Что ж, сказал он себе. Теперь тебе больше не на кого кивать. Теперь твои проблемы упираются только в тебя самого.

Растолкал его утром Медовик. Калинов с трудом оторвал голову от подушки и обнаружил, что подушки как таковой и следа нет: голова его покоится на охапке мягкой, душистой травы. Огляделся – чисто поле вокруг. Медовик стоял рядом, привычно щерился.

– Оставьте ж вы меня, наконец, в покое! – Калинов сел. – Что, гостиница закрылась?

– Для тебя – да.

– Ну и ладно. – Калинов поднялся на ноги.

Чисто поле было бесконечным – до самого горизонта покрытая травой равнина.

– А где же «Вифлеемская звезда»?

Медовик снова ощерился, мигнул шустрым глазом:

– Она тебе теперь без надобности. Отныне заместо звезды у тебя я буду.

Калинов подчеркнуто-изумленно оглядел урода с ног до головы, изогнулся в вежливом поклоне.

– Это за что же мне такая честь?

– Не ерничай!

– Я ерничаю?! – Калинов фыркнул. – А что мне остается? Болтаюсь Бог знает где, Бог знает зачем… Водят меня на коротком поводочке…

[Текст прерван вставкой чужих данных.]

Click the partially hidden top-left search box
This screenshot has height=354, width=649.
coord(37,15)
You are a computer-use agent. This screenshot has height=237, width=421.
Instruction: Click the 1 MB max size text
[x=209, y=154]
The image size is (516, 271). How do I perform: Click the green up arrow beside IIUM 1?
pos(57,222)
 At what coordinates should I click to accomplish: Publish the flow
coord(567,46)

– Водят тебя! – Калинов сплюнул. – Пьешь тут на халяву да с молодыми девками похабными делами занимаешься!

– А ты меня прогони.

– Я тебя прогоню, – пообещал Медовик. И добавил с угрозой: – Я тебя ТАК прогоню – свои не узнают!.. А сейчас пошли!

– Куда?

– На Кудыкину гору.

И Калинов вдруг понял, что перед ним совсем другой Медовик. От привычного – добродушного и спокойного – Медовика не осталось и следа. Теперь это было настоящее Лихо, злое, противное и ненавидящее. Калинов понял, что такого типа не стоит задевать, и пожал плечами:

– Пошли…

Они двинулись в дорогу. Дорога была невеселая. Медовик шел впереди и что-то бормотал себе под нос. До Калинова долетали лишь отдельные обрывки фраз: «…сразу надо было в оборот…», «…вожжайся с ним!», «…у Джоса по-доброму…»

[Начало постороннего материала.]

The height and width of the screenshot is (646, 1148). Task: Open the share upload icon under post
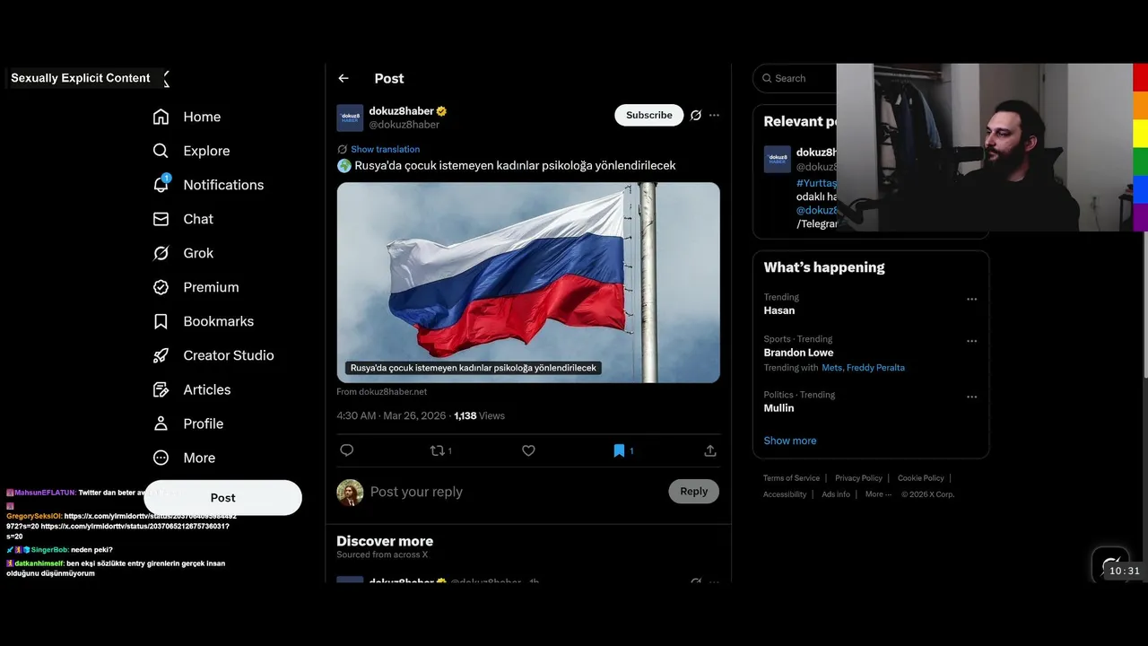(710, 450)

Потом Медовик замолк. Они шагали по полю, и вокруг не было никаких ориентиров. Трава, серое небо, горизонт… Ритм движения завораживал, смотреть по сторонам не имелось надобности, и взгляд Калинова в конце концов прилип к сгорбленной спине Медовика.

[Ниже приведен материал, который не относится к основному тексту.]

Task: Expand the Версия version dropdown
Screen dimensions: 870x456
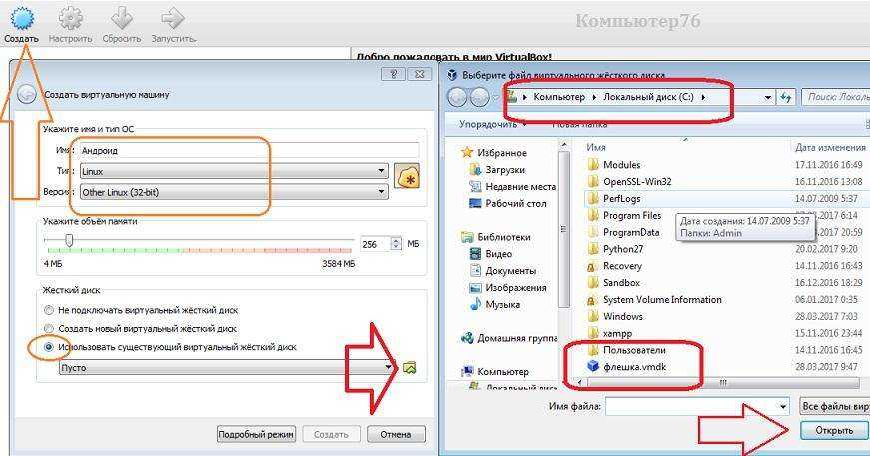Action: click(234, 192)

А ведь все изменилось, сказал себе Калинов. Ведь теперь со стороны Зяблика уже не будет угрозы, и можно вернуть все в привычную колею. Никто ведь, собственно говоря, ничего не знает. С Витой я в тот день поговорить не успел… Но почему же она тогда сбежала в Дримленд? И если не Зяблик ее увел, то кто?.. Впрочем, с этим мы рано или поздно разберемся.